Jules Verne

Enfin, il était déchargé d'une si terrible inquiétude et respirait à l'aise.

Cependant, le danger commun avait uni plus intimement tous les citoyens. Dans toutes les classes, on s'était rapproché davantage, on s'était reconnus frères, animés de sentiments semblables, touchés par les mêmes intérêts. Chacun avait senti s'agiter dans son coeur un être nouveau. Désormais, pour les habitants de France-Ville, la << patrie >>était née. On avait craint, on avait souffert pour elle ; on avait mieux senti combien on l'aimait.

Les résultats matériels de la mise en état de défense furent aussi tout à l'avantage de la cité. On avait appris à connaître ses forces. On n'aurait plus à les improviser. On était plus sûr de soi. A l'avenir, à tout événement, on serait prêt.

Enfin, jamais le sort de l'oeuvre du docteur Sarrasin ne s'était annoncé si brillant. Et, chose rare, on ne se montra pas ingrat envers Marcel. Encore bien que le salut de tous n'eût pas été son ouvrage, des remerciements publics furent votés au jeune ingénieur comme à l'organisateur de la défense, à celui au dévouement duquel la ville aurait dû de ne pas périr, si les projets de Herr Schultze avaient été mis à exécution.

Marcel, cependant, ne trouvait pas que son rôle fût terminé. Le mystère qui environnait Stahlstadt pouvait encore receler un danger, pensait-il. Il ne se tiendrait pour satisfait qu'après avoir porté une lumière complète au milieu même des ténèbres qui enveloppaient encore la Cité de l'Acier.

Il résolut donc de retourner à Stahlstadt, et de ne reculer devant rien pour avoir le dernier mot de ses derniers secrets.

Le docteur Sarrasin essaya bien de lui représenter que l'entreprise serait difficile, hérissée de dangers, peut-être ; qu'il allait faire là une sorte de descente aux enfers ; qu'il pouvait trouver on ne sait quels abîmes cachés sous chacun de ses pas... Herr Schultze, tel qu'il le lui avait dépeint, n'était pas homme à disparaître impunément pour les autres, à s'ensevelir seul sous les ruines de toutes ses espérances... On était en droit de tout redouter de la dernière pensée d'un tel personnage... Elle ne pouvait rappeler que l'agonie terrible du requin !...

<< C'est précisément parce que je pense, cher docteur, que tout ce que vous imaginez est possible, lui répondit Marcel, que je crois de mon devoir d'aller à Stahlstadt. C'est une bombe dont il m'appartient d'arracher la mèche avant qu'elle n'éclate, et je vous demanderai même la permission d'emmener Octave avec moi.

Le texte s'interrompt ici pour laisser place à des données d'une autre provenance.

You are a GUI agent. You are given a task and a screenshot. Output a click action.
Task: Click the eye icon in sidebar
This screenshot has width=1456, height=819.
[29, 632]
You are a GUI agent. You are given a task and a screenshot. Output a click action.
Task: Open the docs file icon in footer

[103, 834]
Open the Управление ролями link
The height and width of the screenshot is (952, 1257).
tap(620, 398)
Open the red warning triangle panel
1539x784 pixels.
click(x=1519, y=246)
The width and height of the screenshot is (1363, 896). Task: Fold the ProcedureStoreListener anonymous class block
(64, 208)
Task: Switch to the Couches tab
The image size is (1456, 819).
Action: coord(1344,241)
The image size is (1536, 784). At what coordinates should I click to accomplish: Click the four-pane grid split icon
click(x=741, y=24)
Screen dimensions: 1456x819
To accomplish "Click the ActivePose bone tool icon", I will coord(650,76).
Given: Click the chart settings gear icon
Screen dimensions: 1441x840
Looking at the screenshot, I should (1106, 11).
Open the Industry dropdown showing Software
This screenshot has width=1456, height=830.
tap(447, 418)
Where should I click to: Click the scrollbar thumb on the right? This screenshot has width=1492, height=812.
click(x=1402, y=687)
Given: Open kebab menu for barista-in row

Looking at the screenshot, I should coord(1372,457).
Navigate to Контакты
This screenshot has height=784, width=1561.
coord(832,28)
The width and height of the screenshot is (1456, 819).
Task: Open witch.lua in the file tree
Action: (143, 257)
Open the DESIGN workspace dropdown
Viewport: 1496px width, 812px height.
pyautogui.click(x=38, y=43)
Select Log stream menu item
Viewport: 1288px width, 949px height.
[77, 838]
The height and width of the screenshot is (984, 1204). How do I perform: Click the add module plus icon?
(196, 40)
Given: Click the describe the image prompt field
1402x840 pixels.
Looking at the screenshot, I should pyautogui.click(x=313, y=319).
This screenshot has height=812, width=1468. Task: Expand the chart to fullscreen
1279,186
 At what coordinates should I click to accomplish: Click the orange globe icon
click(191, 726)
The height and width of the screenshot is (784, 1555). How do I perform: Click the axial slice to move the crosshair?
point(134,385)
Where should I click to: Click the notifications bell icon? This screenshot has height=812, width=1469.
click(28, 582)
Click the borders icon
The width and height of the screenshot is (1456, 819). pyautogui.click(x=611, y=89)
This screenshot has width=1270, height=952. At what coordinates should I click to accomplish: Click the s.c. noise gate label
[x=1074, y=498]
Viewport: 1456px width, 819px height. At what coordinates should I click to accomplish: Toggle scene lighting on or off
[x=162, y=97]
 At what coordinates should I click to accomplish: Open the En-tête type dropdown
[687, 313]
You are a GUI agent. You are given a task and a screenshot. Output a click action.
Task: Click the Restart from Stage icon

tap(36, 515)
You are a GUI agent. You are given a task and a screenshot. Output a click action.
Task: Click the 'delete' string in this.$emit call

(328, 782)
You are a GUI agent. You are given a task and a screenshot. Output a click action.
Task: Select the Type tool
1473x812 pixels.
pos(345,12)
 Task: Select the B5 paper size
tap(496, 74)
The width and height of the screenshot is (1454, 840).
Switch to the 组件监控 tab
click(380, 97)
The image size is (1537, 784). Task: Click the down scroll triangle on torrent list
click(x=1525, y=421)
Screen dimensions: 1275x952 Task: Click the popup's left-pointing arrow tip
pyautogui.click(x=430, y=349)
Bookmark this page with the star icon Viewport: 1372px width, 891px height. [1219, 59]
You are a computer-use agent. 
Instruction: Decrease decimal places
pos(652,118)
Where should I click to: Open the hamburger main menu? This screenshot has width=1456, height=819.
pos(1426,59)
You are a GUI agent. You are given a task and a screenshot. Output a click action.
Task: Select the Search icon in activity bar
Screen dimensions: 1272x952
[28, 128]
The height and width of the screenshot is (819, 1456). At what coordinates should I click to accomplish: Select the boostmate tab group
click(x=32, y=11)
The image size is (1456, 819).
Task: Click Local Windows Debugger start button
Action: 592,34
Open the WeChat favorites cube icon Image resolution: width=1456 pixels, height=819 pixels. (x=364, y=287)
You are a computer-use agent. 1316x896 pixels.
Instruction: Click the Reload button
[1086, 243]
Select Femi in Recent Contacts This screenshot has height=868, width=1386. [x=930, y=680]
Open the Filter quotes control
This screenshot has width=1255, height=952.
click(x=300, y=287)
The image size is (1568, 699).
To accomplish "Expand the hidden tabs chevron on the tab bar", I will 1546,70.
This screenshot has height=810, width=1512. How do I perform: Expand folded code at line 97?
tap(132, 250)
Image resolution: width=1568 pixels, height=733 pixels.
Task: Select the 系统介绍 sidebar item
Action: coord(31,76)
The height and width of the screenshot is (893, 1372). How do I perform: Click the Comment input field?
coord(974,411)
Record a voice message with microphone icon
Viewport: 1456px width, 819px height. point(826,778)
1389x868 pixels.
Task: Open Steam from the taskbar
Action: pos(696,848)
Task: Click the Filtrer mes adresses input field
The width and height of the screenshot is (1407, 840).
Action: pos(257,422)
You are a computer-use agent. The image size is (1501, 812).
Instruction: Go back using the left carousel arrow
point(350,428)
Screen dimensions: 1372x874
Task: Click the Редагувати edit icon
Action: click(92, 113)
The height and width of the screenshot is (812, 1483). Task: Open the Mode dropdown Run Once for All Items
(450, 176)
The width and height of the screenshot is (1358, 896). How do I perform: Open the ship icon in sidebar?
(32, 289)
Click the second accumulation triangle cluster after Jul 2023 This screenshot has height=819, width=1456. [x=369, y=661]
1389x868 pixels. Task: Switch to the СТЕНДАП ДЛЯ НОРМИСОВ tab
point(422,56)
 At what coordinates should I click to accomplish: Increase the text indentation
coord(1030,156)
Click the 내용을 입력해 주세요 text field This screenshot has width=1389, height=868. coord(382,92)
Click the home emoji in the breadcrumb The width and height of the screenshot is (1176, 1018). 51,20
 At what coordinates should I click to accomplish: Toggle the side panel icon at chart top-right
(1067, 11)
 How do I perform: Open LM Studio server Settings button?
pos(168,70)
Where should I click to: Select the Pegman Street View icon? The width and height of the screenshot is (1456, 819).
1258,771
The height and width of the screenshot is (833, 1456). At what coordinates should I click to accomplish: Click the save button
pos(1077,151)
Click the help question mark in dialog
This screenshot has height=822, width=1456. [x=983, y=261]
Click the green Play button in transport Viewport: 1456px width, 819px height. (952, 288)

-- Octave ! s'écria le docteur.

-- Oui ! C'est maintenant un brave garçon, sur lequel on peut compter, et je vous assure que cette promenade lui fera du bien !

-- Que Dieu vous protège donc tous les deux ! >> répondit le vieillard ému en l'embrassant.

Le lendemain matin, une voiture, après avoir traversé les villages abandonnés, déposait Marcel et Octave à la porte de Stahlstadt. Tous deux étaient bien équipés, bien armés, et très décidés à ne pas revenir sans avoir éclairci ce sombre mystère.

Ils marchaient côte à côte sur le chemin de ceinture extérieur qui faisait le tour des fortifications, et la vérité, dont Marcel s'était obstiné à douter jusqu'à ce moment, se dessinait maintenant devant lui.

L'usine était complètement arrêtée, c'était évident. De cette route qu'il longeait avec Octave, sous le ciel noir, sans une étoile au ciel, il aurait aperçu, jadis, la lumière du gaz, l'éclair parti de la baïonnette d'une sentinelle, mille signes de vie désormais absents. Les fenêtres illuminées des secteurs se seraient montrées comme autant de verrières étincelantes. Maintenant, tout était sombre et muet. La mort seule semblait planer sur la cité, dont les hautes cheminées se dressaient à l'horizon comme des squelettes. Les pas de Marcel et de son compagnon sur la chaussée résonnaient dans le vide. L'expression de solitude et de désolation était si forte, qu'Octave ne put s'empêcher de dire :

<< C'est singulier, je n'ai jamais entendu un silence pareil à celui-ci ! On se croirait dans un cimetière ! >>

Il était sept heures, lorsque Marcel et Octave arrivèrent au bord du fossé, en face de la principale porte de Stahlstadt.